Earlier this year, the US Food and Drug Administration (FDA) approved the use of Vyvanse, a Schedule II controlled substance with a high potential for abuse, for binge-eating disorder in adults.
Binge-eating disorder (BED) is a serious eating disorder in which sufferers frequently consume unusually large amounts of food and feel unable to stop eating. People with this condition eat when they are not hungry and often eat to the point of being uncomfortably full. Feelings of shame and embarrassment by how much they are eating are common, which can result in social isolation. Binge-eating disorder may lead to weight gain and to health problems related to obesity.
Vyvanse is an amphetamine that was once exclusively marketed for the treatment of attention deficit hyperactivity disorder (ADHD).

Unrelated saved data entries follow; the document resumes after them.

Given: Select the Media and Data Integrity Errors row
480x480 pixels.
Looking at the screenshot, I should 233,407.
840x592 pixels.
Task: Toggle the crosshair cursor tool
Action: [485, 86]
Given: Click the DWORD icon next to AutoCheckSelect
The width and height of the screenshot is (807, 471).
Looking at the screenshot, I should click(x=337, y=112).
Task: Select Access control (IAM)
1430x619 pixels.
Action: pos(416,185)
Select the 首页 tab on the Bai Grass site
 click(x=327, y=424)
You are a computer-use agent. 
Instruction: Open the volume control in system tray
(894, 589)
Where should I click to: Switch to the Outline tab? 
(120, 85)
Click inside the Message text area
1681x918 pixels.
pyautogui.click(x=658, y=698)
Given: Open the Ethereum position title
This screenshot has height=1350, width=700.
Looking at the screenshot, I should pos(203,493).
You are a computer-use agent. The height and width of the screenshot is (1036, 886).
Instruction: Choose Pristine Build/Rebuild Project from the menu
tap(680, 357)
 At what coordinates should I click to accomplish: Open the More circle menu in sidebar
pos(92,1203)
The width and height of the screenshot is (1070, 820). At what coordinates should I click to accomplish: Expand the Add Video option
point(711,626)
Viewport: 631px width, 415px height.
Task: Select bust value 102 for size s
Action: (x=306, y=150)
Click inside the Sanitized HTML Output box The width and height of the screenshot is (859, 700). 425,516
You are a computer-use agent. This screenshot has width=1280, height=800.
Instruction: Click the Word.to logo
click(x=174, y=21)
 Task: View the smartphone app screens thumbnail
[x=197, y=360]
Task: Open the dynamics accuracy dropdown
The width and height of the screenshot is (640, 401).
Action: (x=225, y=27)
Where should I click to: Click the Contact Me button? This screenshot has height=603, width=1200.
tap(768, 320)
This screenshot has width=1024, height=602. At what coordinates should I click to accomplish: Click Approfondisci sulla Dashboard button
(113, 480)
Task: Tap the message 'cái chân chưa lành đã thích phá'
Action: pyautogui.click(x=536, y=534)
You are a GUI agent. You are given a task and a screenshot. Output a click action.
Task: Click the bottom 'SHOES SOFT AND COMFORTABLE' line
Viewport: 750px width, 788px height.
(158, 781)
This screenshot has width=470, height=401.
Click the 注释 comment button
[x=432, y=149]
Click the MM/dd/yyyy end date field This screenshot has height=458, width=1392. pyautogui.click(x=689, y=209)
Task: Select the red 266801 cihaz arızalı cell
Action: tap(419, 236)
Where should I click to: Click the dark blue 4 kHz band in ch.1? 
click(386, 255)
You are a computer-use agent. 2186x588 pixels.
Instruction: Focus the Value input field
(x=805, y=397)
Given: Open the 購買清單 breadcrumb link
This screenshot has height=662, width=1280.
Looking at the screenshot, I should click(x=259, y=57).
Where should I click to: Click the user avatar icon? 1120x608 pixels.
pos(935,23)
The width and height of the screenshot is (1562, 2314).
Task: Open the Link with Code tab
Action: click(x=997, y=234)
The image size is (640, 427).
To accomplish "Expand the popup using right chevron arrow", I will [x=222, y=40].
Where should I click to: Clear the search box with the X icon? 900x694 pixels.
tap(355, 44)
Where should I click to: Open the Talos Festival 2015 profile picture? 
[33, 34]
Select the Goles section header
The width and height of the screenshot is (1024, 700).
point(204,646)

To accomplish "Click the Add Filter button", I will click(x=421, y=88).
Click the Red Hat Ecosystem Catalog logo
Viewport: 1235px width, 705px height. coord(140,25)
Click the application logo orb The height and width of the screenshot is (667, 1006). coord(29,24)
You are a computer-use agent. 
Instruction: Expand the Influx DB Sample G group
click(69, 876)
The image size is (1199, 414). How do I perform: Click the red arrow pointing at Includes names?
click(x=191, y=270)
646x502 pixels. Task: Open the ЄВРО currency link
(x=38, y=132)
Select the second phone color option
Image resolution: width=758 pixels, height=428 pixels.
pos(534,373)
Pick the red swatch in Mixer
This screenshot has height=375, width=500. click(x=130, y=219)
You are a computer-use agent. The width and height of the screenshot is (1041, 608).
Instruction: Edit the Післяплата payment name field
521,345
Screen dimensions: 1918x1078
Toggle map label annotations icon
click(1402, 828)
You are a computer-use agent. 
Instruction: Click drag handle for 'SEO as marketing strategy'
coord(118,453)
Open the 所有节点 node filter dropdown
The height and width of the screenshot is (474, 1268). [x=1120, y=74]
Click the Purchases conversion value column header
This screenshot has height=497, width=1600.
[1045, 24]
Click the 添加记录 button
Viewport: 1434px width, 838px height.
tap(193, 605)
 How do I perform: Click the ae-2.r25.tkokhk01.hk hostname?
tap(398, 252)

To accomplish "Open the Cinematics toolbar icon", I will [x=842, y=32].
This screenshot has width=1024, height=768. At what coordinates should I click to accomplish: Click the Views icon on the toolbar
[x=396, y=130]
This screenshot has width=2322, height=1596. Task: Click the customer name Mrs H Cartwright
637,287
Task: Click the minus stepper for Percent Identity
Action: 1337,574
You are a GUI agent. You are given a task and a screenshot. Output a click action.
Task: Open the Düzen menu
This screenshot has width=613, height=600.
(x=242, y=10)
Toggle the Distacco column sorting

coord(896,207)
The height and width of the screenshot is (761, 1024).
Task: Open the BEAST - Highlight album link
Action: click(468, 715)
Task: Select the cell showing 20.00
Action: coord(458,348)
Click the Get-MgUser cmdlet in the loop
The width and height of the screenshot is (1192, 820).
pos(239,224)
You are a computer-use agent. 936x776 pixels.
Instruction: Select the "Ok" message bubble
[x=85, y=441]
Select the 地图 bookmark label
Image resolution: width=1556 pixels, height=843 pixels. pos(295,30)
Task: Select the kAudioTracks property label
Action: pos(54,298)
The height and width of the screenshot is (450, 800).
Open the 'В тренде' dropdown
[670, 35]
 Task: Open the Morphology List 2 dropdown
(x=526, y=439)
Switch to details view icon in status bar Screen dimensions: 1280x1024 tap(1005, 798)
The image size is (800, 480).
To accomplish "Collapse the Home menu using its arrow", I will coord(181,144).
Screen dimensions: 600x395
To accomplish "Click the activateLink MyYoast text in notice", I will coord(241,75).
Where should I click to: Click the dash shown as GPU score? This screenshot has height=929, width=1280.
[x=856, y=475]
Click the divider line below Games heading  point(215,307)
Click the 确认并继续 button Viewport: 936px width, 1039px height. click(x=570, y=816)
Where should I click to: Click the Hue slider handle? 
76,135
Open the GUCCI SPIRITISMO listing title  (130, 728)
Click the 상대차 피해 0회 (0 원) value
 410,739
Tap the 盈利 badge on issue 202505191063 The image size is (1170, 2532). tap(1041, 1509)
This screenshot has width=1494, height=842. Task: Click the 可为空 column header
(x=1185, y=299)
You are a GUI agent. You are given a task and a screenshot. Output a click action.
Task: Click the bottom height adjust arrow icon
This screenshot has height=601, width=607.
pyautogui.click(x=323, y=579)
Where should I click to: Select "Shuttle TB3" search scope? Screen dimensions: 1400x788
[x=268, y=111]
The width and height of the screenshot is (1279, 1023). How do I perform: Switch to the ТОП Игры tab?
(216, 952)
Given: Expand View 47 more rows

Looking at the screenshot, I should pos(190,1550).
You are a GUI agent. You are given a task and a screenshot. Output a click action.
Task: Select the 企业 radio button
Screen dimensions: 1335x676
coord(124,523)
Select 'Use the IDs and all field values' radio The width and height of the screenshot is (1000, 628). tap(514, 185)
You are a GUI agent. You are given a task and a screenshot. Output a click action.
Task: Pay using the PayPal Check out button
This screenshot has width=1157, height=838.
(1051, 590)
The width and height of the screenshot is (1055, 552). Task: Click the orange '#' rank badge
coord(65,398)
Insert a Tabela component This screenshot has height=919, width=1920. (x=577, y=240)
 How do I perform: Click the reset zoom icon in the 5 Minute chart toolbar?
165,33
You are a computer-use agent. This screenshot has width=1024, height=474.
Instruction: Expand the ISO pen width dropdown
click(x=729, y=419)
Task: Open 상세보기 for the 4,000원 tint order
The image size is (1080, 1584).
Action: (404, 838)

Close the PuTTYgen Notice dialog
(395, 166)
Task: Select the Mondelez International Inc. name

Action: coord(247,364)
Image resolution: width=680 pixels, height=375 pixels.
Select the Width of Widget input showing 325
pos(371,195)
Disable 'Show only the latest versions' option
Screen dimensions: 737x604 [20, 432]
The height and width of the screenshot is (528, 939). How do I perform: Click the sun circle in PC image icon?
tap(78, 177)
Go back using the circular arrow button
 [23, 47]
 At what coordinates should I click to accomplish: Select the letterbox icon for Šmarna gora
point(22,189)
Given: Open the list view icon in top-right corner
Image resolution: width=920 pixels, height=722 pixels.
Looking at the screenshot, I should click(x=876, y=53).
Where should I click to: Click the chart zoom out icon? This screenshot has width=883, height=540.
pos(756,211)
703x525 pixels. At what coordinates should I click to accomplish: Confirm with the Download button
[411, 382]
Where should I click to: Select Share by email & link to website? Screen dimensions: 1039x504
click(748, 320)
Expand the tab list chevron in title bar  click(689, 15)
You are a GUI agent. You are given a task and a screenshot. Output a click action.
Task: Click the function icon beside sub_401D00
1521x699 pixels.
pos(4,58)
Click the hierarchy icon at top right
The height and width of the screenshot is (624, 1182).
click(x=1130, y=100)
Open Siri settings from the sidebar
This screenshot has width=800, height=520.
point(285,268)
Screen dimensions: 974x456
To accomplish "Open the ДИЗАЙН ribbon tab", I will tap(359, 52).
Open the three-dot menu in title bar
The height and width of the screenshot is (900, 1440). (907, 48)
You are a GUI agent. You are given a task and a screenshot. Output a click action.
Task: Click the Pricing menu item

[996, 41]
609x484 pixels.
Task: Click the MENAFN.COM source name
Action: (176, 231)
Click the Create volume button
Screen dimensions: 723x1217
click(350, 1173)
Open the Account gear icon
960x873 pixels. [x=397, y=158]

After the FDA gave the green light for Vyvanse’s use in the treatment of BED, Shire Pharmaceuticals, the drug’s manufacturer, hit the ground running with an ad campaign featuring a well-known paid spokesperson: retired tennis star Monica Seles.
Shire also launched a website called BingeEatingDisorder.com as part of the company’s campaign to promote Vyvanse, the only drug that the FDA has approved for BED. Last year, Shire spent more than $2.5 million on raising awareness among doctors about BED. By 2020, the company expects Vyvanse prescribed for BED to bring in $200-300 million per year.
While BED can cause serious health problems, so can Vyvanse. The drug – and it’s manufacturer – have troubled histories that include illegal marketing and child suicides. Shire helped put ADHD on the map, and made billions of dollars from the sale of drugs like Vyvanse and Adderall to treat it. In 2014, Shire settled a whistleblower lawsuit for $56.5 million that alleged the company made false and misleading claims about several of its products, including Vyvanse and Adderall.
As the saying goes, it isn’t a drug if it doesn’t have side effects, and Vyvanse is no exception. The most common side effects users experience include dry mouth, sleeplessness, increased heart rate, jittery feelings, constipation, and anxiety.
The most serious risks include psychiatric problems and heart complications, including sudden death in people who have heart problems or heart defects, and stroke and heart attack in adults. Central nervous system stimulants, like Vyvanse, may cause psychotic or manic symptoms, such as hallucinations, delusional thinking, or mania, even in individuals without a prior history of psychotic illness.
Perhaps in the case of Vyvanse and BED, the treatment is worse than the disease.
Some eating disorder specialists say BED is a complicated disorder that has too many causes and factors to be treated with a single drug:
Melissa Hopper, a psychologist who is an expert in treating BED, said inherent in binge-eating is the sense of being out of control. “Binge-eating disorder is a complex,” she said, and the most effective ways of dealing with it are relearning behaviors, regulating emotions, and identifying triggers — which are done through therapy, not by taking pills. After all, one of the biggest challenges is the fact that humans have to eat – binge-eaters cannot quit cold turkey the way one might try to quit smoking. “You’re constantly faced with something very difficult,” Hopper said.
“I just don’t want there to be the message that there’s a simple pill you can take. These are longstanding behavior patterns that need to be explored and shifted,” Melissa Gerson, clinical director of Columbus Park Collaborate, an outpatient treatment center in New York for people with eating disorders, said. Although the drug sounded promising, she said she would not recommend a drug alone to treat BED. If the problematic behaviors that cause BED are not addressed, “I can’t imagine how you would see any long-term improvements in the symptoms,” she said. Normalizing a patient’s eating habits first is essential, she explained.
Because eating disorders are often linked to anxiety and depression, natural remedies that are used for emotional balance may help too.